Look below. Copy each line that has "star" in it.
====== TASK MATERIAL
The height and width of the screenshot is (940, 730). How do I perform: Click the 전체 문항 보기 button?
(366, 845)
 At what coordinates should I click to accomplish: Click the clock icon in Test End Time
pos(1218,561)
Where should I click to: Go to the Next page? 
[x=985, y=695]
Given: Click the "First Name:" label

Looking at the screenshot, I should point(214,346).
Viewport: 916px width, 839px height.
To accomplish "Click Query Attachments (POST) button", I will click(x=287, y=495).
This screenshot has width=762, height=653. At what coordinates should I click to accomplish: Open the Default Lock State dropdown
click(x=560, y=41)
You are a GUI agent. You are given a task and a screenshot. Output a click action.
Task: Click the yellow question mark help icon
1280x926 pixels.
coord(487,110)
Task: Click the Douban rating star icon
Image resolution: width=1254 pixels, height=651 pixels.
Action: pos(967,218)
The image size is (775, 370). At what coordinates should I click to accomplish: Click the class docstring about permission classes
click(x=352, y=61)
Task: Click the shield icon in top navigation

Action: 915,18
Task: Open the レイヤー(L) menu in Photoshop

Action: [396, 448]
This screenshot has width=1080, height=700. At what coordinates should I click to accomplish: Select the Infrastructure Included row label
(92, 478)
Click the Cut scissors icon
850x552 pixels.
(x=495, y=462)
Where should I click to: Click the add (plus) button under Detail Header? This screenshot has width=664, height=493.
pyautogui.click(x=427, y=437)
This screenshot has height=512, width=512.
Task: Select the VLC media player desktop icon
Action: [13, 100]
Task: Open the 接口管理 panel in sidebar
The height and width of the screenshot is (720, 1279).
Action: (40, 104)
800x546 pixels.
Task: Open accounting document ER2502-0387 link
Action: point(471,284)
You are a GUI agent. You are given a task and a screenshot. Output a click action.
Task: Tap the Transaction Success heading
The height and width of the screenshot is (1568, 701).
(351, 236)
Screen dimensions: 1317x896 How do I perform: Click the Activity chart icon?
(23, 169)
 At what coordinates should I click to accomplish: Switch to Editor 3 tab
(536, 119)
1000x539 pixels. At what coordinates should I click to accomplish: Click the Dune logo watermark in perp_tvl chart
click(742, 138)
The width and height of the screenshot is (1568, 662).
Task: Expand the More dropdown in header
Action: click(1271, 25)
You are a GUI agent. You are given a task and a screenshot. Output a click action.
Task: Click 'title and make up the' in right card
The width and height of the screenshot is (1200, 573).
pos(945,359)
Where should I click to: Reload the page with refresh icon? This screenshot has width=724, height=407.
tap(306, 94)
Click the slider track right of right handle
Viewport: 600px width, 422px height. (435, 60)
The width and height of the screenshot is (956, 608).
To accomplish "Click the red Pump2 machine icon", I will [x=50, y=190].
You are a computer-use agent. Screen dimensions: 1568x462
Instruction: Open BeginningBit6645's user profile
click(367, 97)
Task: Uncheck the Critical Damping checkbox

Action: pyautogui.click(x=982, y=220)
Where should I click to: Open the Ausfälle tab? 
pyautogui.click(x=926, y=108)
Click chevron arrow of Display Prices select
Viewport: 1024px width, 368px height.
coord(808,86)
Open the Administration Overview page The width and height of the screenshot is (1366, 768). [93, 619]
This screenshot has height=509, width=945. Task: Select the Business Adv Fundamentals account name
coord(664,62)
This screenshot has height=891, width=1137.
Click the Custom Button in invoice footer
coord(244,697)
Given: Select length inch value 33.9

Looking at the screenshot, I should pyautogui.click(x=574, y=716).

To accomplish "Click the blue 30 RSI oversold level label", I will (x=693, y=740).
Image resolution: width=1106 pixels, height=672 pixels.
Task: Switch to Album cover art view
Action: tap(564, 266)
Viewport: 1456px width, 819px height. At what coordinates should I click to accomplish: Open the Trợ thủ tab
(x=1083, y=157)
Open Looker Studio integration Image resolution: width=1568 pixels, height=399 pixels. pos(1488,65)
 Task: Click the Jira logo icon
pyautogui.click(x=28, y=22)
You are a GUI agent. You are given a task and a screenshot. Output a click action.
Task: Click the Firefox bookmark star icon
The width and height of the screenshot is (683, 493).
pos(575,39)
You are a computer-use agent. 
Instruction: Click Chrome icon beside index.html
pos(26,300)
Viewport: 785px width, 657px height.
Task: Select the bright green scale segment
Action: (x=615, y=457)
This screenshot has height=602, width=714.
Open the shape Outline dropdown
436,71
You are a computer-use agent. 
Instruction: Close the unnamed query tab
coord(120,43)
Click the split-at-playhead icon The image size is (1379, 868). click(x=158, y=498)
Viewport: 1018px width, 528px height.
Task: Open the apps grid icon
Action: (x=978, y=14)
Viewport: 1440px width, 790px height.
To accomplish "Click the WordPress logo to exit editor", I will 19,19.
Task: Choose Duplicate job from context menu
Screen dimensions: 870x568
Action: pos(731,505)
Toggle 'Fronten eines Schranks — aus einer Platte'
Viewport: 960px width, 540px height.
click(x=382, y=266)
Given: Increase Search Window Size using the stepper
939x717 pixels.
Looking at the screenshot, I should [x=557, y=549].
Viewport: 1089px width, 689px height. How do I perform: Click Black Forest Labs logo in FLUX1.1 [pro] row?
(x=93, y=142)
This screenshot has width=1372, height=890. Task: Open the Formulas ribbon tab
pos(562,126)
============
▶ TASK SOLUTION
Task: Click the Douban rating star icon
Task: Click the Firefox bookmark star icon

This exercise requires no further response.